British Columbia cherry growers use helicopters to push hot air over orchards
British Columbia farmers use helicopters to save their cherry crop. Credit – Paolo Neo, public domain
Some BC cherry growers are using helicopters to push hot air over their trees as unseasonably cool temperatures threaten this year’s cherry crop before the fruit is even set .
According to Environment Canada meteorologist Dave Wray, a large mass of cold air has settled over the province, bringing unusually cold temperatures for the season. It was so cold on Saturday that 23 temperature records were broken in British Columbia, some dating back 100 years.
Below normal temperatures at this time of year do not bode well for farmers who have experienced weather changes in the province that have brought fires, floods and the so-called heat dome of the last year.
The early morning calm in a number of Okanagan cherry orchards this week was interrupted by the roar of helicopters, hovering over the orchards. They blow warm air over orchards, pushing cold air away from the ground of trees that have started to flower.
It may seem like a desperate attempt, but it works. Sukhpaul Bal, president of the BC Cherry Growers Association, said helicopters create airflow rather than letting cool air sit over orchards, which could damage buds waiting to bloom. , reports CTV News Cabada.
“We are coming in the spring. The buds are starting to open and the flowers aren’t too far down the road,” he said. “So at this time of year we don’t like to see too much cold weather.”
Bal said he was grateful the cherry orchards didn’t have snow like some parts of the United States.
Glen Lucas of the BC Fruit Growers Association says, “The extent of the damage caused is unknown. It will depend on the stage of bud growth and how cold it is,” reports Global News.
This scenario has already happened with apricots, which are the first to be harvested in the valley. Next come peaches, cherries and pears. The apples are the last to be harvested.

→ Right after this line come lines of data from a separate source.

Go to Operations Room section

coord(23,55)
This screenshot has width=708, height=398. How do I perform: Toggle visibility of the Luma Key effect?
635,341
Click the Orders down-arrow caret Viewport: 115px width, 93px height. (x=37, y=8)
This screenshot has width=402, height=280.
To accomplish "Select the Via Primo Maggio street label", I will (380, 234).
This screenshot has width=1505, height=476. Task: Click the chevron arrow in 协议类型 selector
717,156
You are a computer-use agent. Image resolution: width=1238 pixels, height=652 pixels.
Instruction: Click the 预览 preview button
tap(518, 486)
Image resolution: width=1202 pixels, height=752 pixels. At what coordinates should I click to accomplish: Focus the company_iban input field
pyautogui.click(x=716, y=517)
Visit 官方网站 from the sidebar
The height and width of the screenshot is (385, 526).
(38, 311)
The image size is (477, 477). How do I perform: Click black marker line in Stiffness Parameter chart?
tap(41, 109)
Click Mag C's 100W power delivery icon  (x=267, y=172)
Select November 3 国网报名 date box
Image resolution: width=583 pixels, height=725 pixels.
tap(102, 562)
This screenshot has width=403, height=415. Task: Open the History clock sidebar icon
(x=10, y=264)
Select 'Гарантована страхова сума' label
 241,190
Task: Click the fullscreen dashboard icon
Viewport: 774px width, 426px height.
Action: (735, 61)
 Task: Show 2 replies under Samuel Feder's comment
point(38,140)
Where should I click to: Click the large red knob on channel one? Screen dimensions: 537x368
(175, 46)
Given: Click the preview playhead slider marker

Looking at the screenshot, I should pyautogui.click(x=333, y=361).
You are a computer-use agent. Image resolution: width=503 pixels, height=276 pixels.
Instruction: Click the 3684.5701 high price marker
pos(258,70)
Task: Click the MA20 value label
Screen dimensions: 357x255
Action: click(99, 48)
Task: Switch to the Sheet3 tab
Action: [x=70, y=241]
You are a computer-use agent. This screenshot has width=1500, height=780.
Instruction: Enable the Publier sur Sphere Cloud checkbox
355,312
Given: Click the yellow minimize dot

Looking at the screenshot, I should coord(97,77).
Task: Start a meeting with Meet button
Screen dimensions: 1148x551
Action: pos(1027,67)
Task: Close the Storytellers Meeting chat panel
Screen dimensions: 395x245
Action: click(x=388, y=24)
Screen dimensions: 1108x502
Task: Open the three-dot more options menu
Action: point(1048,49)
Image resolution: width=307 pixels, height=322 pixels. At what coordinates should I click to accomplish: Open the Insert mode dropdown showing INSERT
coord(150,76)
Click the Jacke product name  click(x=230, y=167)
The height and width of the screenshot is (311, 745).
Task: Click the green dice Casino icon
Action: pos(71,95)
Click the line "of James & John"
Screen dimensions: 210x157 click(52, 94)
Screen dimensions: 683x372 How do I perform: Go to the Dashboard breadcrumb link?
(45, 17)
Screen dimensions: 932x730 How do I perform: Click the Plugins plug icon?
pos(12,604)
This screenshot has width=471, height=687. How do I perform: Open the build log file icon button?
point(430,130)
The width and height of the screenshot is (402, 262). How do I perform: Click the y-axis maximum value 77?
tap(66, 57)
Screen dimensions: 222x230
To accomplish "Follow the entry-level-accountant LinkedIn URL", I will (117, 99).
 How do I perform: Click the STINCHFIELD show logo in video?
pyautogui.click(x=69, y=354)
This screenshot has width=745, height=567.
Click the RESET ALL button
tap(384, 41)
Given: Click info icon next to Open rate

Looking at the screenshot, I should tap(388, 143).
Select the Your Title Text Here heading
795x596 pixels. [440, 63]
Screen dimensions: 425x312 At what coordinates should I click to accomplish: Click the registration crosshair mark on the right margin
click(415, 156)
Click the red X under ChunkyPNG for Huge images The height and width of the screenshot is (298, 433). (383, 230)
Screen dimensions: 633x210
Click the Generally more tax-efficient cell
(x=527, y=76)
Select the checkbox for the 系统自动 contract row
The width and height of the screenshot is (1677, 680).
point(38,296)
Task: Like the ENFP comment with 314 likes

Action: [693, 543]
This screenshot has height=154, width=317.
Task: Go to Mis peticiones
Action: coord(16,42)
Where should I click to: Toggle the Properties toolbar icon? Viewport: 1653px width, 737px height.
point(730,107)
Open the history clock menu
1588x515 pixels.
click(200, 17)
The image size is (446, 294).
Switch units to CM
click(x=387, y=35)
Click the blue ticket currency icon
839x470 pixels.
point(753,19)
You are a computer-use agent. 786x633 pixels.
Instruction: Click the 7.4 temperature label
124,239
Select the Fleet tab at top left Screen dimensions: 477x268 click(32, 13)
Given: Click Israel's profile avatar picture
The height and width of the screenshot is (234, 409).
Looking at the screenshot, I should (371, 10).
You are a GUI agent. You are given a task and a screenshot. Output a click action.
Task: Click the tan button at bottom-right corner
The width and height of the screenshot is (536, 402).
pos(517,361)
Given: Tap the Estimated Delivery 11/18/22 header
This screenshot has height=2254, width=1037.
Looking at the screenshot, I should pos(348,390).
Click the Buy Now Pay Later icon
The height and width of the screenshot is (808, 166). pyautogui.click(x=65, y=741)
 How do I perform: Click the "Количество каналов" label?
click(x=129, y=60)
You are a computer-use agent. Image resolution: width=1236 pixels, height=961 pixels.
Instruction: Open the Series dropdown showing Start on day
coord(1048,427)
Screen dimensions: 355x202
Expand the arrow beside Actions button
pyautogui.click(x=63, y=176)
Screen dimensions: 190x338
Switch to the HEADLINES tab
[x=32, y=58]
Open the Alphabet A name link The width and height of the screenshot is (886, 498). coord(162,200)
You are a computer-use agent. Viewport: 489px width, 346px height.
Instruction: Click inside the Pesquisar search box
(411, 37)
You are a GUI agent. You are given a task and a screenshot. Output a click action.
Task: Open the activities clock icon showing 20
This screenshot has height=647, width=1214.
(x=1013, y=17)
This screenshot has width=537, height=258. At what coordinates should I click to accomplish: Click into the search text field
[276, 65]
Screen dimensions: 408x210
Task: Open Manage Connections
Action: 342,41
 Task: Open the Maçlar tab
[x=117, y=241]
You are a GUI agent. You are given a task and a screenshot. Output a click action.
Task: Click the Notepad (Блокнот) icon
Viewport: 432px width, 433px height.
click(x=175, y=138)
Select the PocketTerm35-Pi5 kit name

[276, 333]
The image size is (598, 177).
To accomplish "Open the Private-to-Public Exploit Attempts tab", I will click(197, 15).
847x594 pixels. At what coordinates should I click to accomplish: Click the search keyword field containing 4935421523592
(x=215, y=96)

“We haven’t seen that with the cherries, so it’s not expected,” Lucas said. “That’s why they’re bringing out these wind turbines and helicopters,” Lucas said. “It’s a lot of money to get them out and they’re trying to protect their fruit from damage.”
The labor shortage is adding to the burden on the farming community, Bal said, reports the Vancouver Sun.
The Canadian Federation of Agriculture said the industry was suffering from a chronic labor shortage even before COVID-19 arrived.
Mary Robinson, president of the Canadian Federation of Agriculture, said earlier this year that the physical nature of work on farms and in rural and isolated locations are some of the reasons for the labor shortage.
COVID-19 has cost Canadian agricultural producers about $2.9 billion in 2020 due to the inability to find workers, Robinson said.